If you’ve been researching different avenues for saving and investing your money, you’ve likely come across the term “CD.” Let’s discuss what a CD is, how it can be used, and if it’s a worthwhile investment. We’ll also look at alternatives if you decide a CD isn’t for you.
What Is a CD?
A certificate of deposit, or CD, is an FDIC-insured savings product that offers a fixed interest rate for a specific term length. It’s an attractive option because of the guaranteed return. But if you withdraw your money before the end of the term length, you’ll have to pay an early withdrawal penalty.
Learn More: What Are “No Penalty” CDs?
CD interest rates vary widely depending on the term length, the bank, and the amount deposited. For example, Bank of America offers a CD interest rate of 0.01% for a $10,000 deposit on a 12-month term. Ally, an online bank, offers a CD interest rate of 2.00% for a $25,000 deposit on the same term length. You can visit ValuePenguin for average CD interest rates across the nation’s largest banks.
If you’re concerned about locking your money away for long periods of time or just want more flexibility in terms of being able to catch an increased rate, a CD ladder could be a good method for you. A CD ladder involves depositing money into smaller CDs with staggered term lengths, rather than depositing all your money into one long-term CD.
Here’s an example of a how to set up a CD ladder with $10,000 in total funds. You need to put:
- $2,000 in a 12-month (1-year) CD
- $2,000 in a 24-month (2-year) CD
- $2,000 in a 36-month (3-year) CD
- $2,000 in a 48-month (4-year) CD
- $2,000 in a 60-month (5-year) CD
After your 1-year CD has matured, you can reinvest your withdrawal into a 5-year CD. Repeat this process as each shorter-term CD matures, and you’ll eventually end up with a portfolio of 5-year CDs with one maturing each year. This CD ladder is an attractive method because long-term CDs typically offer higher interest rates than short-term CDs. So, you’ll be getting the benefits of the best interest rates while still maintaining flexibility (and liquidity), because you will have one CD maturing every year.
Resource: Building a Reverse CD Ladder
Are CDs a Worthwhile Investment?
CDs have multiple benefits that make them attractive for investing your money. Since CDs are offered by banks and are FDIC-insured up to at least $250,000, they are considered safe. You don’t risk losing money. Another advantage is the guaranteed interest rate. You’ll receive a fixed, predictable return on your money.
Despite these benefits, CDs have several disadvantages that can be deal breakers to some. One of the major drawbacks of CDs is the lack of liquidity. Once you deposit your money into a CD, you’ll have to pay an early withdrawal penalty to get access to your money before the end of the term length. The early withdrawal penalty can be several months’ worth of accrued interest.

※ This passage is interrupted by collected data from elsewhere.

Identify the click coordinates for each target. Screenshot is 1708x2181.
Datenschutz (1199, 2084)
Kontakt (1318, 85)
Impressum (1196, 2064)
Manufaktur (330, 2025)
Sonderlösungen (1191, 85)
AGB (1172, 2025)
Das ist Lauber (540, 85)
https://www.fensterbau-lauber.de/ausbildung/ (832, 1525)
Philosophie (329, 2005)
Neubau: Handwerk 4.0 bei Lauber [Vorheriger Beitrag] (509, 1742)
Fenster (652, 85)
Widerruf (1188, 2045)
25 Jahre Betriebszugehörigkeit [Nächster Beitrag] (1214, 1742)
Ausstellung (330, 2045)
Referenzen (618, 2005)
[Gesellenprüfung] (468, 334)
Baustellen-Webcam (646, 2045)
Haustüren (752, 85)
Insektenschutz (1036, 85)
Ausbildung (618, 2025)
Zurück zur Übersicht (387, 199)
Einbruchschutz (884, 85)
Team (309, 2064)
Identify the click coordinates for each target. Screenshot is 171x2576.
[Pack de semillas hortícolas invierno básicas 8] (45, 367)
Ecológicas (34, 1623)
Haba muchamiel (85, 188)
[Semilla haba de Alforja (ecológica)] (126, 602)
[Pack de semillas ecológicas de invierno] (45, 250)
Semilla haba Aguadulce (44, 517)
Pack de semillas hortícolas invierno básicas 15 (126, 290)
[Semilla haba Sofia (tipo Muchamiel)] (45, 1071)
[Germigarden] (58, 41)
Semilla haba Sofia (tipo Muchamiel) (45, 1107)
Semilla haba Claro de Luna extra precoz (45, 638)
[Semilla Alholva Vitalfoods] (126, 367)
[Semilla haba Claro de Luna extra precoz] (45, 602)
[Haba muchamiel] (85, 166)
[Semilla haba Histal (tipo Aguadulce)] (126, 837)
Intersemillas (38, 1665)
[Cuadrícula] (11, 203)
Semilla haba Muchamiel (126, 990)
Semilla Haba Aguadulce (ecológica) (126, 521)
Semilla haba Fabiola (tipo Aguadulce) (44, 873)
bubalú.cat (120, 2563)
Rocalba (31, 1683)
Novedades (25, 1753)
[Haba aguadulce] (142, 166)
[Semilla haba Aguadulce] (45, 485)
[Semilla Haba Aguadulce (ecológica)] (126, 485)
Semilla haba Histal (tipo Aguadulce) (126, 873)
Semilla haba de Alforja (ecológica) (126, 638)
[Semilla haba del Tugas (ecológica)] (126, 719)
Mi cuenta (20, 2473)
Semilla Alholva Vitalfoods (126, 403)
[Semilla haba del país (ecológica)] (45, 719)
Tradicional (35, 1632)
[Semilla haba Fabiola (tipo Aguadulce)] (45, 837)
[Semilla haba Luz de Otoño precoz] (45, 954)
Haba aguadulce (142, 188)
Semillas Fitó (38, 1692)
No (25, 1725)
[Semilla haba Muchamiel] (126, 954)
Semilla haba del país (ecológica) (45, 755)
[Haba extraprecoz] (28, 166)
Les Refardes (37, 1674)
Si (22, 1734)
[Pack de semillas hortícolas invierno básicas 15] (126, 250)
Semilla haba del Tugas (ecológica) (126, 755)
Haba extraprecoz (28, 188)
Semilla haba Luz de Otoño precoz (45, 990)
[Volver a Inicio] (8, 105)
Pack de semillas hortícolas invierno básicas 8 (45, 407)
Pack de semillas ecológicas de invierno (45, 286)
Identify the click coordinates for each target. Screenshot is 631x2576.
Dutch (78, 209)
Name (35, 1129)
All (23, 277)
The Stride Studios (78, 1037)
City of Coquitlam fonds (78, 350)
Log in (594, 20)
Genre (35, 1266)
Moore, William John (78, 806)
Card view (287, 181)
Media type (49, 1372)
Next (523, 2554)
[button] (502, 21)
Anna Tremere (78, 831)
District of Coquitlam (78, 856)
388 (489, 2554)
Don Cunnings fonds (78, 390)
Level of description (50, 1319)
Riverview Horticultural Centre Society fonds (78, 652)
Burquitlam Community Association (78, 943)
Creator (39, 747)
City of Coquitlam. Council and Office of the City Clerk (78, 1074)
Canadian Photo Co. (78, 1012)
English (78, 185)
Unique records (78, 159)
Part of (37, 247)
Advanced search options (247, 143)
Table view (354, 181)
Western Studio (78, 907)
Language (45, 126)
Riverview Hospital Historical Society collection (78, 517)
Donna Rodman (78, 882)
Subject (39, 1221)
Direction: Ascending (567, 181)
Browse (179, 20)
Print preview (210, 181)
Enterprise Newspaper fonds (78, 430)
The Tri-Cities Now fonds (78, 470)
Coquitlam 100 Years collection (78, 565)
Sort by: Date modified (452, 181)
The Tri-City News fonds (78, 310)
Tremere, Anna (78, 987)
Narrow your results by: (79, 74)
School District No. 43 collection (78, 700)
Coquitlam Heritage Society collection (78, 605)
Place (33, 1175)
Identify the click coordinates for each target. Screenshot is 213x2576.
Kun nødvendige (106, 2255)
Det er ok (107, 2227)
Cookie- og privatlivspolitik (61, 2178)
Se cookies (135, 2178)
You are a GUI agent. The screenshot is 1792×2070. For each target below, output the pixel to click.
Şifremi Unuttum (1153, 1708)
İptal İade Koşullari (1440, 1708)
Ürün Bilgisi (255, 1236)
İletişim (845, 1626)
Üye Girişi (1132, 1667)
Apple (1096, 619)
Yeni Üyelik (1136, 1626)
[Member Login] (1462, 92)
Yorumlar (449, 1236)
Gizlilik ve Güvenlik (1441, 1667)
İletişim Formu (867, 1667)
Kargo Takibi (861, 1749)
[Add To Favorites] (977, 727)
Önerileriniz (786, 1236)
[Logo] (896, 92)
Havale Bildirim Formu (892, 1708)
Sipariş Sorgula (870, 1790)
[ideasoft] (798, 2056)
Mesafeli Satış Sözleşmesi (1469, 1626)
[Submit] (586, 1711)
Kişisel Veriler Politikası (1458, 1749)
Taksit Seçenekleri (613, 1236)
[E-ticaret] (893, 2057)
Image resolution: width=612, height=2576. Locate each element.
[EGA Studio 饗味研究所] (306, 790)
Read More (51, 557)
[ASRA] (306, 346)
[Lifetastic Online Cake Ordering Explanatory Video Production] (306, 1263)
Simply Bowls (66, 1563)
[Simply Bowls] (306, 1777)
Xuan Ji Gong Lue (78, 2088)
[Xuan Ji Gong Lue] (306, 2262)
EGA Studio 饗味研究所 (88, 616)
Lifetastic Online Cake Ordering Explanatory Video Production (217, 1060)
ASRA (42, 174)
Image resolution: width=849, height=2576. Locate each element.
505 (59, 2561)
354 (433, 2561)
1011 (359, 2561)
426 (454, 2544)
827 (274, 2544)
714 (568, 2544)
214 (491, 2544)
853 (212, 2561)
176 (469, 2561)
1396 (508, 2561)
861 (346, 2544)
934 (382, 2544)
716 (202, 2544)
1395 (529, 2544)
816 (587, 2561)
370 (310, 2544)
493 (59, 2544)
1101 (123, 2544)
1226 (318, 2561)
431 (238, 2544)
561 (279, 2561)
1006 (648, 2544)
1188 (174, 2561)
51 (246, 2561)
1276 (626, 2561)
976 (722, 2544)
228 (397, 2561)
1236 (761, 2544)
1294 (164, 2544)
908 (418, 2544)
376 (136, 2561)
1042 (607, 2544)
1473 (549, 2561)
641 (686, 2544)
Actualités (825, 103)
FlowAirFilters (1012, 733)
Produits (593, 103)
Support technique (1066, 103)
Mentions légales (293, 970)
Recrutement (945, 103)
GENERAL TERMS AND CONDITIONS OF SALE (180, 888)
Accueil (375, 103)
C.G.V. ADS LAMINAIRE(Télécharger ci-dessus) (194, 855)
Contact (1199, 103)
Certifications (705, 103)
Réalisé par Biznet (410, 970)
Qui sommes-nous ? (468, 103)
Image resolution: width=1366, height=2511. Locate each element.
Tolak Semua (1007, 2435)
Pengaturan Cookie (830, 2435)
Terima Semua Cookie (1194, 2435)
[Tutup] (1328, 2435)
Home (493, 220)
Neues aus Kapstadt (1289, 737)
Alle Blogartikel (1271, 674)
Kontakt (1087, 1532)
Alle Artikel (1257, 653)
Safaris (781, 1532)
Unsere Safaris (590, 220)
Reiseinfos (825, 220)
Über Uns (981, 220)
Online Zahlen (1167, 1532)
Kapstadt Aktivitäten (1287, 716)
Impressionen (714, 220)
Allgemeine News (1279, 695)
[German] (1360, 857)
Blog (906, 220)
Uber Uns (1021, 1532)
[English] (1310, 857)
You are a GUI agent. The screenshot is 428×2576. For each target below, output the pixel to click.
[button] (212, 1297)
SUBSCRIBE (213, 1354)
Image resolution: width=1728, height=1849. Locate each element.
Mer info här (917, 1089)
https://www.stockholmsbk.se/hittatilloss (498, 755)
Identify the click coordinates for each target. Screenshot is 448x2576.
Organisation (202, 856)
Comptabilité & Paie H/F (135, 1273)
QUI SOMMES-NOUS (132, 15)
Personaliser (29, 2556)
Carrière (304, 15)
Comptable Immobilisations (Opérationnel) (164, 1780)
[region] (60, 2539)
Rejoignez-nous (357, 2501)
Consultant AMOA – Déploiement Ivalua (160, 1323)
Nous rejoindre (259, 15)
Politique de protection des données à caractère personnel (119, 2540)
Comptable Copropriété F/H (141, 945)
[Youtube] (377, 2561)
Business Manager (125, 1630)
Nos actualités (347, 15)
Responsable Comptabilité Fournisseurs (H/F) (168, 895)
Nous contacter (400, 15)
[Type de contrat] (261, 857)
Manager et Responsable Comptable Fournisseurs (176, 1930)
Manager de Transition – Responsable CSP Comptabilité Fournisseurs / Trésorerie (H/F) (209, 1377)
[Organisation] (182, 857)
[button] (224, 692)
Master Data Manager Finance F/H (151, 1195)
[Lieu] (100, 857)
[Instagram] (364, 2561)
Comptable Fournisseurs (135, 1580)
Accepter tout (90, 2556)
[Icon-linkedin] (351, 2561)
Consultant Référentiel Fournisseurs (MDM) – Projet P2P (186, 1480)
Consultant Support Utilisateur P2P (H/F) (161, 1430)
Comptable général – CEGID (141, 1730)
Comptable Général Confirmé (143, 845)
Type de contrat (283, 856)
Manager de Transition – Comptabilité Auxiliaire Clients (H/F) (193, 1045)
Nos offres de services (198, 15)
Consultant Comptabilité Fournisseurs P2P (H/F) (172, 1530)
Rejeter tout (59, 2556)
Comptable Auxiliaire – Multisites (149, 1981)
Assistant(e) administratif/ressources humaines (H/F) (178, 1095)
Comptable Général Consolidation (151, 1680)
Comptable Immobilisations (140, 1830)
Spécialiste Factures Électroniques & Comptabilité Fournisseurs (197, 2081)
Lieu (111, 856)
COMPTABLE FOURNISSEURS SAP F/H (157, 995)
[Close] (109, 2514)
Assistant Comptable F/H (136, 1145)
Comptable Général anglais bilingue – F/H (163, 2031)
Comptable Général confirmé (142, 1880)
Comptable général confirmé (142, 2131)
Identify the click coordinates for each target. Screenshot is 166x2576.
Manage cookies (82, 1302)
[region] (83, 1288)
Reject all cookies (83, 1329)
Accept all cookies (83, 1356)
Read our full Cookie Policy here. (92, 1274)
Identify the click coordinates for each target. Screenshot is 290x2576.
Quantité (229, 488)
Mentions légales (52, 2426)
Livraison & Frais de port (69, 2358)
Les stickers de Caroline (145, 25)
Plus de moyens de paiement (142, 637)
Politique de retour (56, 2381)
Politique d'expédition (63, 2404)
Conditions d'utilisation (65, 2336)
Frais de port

Another disadvantage is that your money may not keep up with inflation during its time in the CD. Especially if you have a long-term CD, the interest rate provided may not be high enough to maintain the purchasing power of your money over time.
One instance in which a CD would be a worthwhile investment is saving for a home down payment. If you have the money already saved up and just want it to earn a little interest until you’re ready to buy the home in a few years, a CD would be a good place to park the money. In most other instances, though, you can find a more lucrative financial product to achieve your savings goals.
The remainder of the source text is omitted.